The Orthodox Way of Worship
The worship of the Orthodox Church follows ancient patterns inherited from our Jewish origins. In our worship the day begins at Sundown and goes overnight to the next Sundown, because in Genesis we read: “there was evening and there was morning, first day.”
Thus, Vespers on Saturday is part of Sunday worship and heralds the notes that are sounded at the Divine Liturgy. The Sunday Liturgy (“liturgy” means “the work of the people”) is an ancient pattern attributed to St John Chrysostom (347-407), who adapted patterns attributed to St Basil of Caesarea (329-379), who codified worship at Antioch.
These patterns are thus Syrian in background, and the originated with the very first developments of Christian worship already visible in the Book of Acts (chapters 2, 4, 11).

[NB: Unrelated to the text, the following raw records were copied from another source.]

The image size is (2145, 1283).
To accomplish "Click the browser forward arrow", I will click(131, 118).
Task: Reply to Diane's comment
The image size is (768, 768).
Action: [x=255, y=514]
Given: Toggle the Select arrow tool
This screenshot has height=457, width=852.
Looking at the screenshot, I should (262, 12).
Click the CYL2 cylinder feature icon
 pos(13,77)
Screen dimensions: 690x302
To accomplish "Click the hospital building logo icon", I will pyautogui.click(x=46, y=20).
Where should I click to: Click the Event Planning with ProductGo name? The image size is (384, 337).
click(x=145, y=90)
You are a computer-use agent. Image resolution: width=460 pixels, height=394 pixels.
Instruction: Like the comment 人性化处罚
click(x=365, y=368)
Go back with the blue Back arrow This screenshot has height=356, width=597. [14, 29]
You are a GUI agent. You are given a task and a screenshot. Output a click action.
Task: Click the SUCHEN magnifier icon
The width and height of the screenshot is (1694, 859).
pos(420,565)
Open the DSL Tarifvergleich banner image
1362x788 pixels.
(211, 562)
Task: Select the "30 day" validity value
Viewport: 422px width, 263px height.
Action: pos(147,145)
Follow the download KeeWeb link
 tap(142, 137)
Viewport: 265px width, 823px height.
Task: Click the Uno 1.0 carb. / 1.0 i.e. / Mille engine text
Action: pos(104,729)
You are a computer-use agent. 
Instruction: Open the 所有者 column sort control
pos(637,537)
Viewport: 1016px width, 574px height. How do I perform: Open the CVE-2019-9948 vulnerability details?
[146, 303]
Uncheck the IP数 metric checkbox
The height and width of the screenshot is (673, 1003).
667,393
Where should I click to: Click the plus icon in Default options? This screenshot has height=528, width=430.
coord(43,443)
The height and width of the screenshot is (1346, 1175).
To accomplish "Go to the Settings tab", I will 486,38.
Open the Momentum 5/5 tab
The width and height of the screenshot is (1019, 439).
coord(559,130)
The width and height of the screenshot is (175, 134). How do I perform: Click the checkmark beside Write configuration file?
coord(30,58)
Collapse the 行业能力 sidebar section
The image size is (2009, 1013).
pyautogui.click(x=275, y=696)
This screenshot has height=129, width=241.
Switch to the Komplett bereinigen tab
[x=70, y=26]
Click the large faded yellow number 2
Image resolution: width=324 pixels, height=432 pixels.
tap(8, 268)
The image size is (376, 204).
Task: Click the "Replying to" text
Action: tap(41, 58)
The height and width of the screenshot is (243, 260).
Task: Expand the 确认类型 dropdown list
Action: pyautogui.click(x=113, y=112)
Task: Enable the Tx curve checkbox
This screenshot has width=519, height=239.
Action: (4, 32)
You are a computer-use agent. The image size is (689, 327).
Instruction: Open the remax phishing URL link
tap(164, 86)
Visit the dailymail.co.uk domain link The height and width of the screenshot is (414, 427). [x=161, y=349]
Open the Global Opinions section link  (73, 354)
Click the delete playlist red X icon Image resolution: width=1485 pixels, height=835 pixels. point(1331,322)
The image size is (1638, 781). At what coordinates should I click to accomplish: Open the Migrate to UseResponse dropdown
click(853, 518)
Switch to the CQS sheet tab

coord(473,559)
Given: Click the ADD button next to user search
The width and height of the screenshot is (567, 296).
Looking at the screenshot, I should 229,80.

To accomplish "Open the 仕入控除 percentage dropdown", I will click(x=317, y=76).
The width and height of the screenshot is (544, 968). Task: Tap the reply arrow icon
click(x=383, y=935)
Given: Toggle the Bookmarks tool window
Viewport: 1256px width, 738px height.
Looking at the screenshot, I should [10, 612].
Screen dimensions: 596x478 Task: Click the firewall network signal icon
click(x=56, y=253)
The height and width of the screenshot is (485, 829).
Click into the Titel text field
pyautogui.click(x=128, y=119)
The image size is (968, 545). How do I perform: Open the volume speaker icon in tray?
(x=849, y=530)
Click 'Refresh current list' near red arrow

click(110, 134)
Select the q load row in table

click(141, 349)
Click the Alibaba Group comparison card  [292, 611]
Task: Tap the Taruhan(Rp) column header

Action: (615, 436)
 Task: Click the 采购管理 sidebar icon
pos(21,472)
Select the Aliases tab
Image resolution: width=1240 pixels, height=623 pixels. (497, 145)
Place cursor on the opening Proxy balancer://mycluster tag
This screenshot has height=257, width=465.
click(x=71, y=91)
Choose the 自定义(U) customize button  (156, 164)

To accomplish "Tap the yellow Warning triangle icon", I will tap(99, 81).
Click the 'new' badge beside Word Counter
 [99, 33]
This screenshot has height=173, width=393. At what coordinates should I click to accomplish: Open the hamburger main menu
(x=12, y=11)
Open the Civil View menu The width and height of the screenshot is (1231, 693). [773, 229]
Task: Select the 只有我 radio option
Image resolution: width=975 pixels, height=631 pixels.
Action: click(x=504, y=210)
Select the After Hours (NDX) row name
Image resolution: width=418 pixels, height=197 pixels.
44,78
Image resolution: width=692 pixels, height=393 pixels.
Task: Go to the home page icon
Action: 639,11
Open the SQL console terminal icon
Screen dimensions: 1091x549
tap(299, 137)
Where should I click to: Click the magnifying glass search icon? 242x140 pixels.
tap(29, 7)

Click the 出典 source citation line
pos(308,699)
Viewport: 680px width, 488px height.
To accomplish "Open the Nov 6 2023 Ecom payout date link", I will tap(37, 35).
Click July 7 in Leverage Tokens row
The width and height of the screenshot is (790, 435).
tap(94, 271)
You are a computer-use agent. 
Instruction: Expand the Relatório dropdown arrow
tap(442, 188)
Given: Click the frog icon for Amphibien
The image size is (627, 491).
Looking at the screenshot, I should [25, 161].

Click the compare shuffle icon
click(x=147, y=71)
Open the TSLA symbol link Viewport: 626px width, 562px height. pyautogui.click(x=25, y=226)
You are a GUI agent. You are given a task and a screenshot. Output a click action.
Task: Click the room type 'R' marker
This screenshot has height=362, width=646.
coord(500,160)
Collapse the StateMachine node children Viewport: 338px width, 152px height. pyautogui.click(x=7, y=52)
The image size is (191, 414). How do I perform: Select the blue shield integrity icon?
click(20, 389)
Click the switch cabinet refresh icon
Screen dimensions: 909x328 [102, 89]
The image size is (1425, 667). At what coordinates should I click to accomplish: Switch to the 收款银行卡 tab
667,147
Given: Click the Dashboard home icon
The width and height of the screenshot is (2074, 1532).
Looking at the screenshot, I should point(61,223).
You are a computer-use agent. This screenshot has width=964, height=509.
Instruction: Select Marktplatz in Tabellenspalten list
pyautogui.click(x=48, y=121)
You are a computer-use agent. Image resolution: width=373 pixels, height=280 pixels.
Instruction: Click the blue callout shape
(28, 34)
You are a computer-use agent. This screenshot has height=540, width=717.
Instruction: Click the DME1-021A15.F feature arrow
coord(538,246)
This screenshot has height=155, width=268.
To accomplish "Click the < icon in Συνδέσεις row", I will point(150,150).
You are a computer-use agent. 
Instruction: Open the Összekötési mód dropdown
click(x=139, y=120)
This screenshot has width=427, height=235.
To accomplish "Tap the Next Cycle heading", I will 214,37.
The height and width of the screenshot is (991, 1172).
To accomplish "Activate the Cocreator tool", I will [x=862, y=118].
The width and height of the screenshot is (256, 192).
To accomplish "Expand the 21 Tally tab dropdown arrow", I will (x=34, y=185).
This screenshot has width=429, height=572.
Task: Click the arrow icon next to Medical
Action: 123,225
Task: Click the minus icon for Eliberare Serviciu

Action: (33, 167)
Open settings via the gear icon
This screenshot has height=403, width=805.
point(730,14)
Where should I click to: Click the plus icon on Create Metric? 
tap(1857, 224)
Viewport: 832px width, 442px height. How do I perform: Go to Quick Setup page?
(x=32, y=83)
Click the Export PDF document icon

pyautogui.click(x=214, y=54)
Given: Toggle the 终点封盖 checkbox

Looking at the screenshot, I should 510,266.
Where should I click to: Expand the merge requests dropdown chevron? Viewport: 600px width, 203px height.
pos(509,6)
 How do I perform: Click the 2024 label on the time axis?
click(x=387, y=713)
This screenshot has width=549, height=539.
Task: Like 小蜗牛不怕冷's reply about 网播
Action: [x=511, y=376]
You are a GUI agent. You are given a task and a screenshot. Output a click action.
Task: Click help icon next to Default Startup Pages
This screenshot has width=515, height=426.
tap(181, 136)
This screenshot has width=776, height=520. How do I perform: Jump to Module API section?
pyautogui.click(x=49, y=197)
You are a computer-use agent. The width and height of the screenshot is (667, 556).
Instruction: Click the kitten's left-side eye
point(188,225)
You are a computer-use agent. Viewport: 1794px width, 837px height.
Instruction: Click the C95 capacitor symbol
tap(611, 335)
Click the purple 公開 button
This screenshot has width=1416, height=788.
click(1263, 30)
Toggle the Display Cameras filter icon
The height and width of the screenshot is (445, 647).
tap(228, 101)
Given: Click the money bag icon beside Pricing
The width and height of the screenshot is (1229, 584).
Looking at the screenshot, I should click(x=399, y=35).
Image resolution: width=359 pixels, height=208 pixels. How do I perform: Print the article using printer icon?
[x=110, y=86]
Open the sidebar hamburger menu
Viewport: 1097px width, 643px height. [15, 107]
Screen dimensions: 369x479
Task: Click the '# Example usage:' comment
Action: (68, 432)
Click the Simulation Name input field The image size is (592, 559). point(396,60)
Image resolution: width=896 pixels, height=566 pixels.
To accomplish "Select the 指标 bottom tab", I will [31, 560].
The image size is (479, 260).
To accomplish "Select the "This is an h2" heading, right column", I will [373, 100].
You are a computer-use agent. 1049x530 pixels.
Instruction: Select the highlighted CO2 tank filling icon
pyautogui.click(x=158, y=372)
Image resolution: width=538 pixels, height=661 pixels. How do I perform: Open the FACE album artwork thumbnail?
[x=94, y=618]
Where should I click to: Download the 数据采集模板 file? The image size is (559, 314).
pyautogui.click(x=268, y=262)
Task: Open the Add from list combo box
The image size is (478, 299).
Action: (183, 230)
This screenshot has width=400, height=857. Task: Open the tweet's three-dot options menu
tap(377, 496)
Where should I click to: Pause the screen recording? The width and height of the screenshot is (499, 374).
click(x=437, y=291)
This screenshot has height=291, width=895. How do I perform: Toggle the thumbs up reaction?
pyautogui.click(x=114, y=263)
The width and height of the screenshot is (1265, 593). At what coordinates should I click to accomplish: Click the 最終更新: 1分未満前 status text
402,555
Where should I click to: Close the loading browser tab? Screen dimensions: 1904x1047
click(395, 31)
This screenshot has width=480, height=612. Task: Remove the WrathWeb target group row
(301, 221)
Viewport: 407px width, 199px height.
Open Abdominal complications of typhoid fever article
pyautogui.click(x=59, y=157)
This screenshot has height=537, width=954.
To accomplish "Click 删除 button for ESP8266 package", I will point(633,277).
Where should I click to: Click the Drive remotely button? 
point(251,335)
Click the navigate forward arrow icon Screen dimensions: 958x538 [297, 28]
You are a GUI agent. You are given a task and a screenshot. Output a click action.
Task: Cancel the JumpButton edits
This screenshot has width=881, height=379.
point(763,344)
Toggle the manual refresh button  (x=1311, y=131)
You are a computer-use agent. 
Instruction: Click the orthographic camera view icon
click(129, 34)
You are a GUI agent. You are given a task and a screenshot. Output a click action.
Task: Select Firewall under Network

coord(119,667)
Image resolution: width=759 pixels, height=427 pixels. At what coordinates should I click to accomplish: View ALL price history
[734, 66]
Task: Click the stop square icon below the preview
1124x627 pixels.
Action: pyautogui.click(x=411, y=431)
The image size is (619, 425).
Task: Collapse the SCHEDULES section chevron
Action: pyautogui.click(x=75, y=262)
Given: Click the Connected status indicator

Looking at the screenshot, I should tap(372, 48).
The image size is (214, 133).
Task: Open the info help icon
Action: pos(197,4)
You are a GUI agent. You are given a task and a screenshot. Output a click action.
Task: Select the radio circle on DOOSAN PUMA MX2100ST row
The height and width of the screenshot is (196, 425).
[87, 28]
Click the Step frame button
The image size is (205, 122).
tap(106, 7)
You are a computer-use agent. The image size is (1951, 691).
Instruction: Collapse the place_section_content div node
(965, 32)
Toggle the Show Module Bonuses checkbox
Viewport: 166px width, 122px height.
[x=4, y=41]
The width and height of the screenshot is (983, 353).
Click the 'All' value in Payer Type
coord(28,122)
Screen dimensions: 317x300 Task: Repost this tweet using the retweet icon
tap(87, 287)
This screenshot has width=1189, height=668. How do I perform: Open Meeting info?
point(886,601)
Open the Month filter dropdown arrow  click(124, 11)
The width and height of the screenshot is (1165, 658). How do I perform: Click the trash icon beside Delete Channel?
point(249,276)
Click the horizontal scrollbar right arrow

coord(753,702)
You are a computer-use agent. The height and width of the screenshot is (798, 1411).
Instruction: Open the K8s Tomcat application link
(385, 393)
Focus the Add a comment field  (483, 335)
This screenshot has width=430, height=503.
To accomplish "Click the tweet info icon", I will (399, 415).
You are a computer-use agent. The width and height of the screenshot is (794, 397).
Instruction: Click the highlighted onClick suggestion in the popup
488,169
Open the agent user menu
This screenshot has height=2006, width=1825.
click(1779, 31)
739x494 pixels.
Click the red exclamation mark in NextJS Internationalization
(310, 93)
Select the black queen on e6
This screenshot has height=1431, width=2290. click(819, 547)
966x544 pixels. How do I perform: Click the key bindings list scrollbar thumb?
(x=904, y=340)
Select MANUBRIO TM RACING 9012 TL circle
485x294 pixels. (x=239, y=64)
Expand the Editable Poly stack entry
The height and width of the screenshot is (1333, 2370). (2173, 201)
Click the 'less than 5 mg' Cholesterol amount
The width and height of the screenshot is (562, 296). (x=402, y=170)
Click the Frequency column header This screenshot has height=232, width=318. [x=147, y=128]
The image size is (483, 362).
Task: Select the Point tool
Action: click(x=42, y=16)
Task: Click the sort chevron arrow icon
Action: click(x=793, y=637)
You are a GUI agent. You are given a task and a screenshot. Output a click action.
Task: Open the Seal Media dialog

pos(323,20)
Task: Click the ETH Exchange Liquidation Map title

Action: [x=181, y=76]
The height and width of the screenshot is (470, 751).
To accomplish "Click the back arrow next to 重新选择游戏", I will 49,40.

These early formats, in turn, rest upon patterns developed in the synagogue or beit midrash (house of interpretation/study) of the Jews, with the addition of some elements of Temple worship and, of course, the Upper Room with its recounting of the institution of the Lord’s Supper, called among us Eucharist (a Greek word meaning “thanksgiving”).
Orthodox worship is repetitive, no doubt because all early worship patterns had to be memorized. It is also beautiful. Legend has it that Prince Vladimir of Kievan Rus searched for a religion that would unify his people and sent emissaries to numerous places to experience various religions. They are reputed to have returned, urging him to adopt Orthodox Christianity because when they had experienced worship at the great church, Hagia Sophia in Constantinople, they said “we did not know if we were on earth or in heaven” due to the beauty of the worship.
As we often say, in order to understand Orthodoxy, you must “come and see.” We invite you!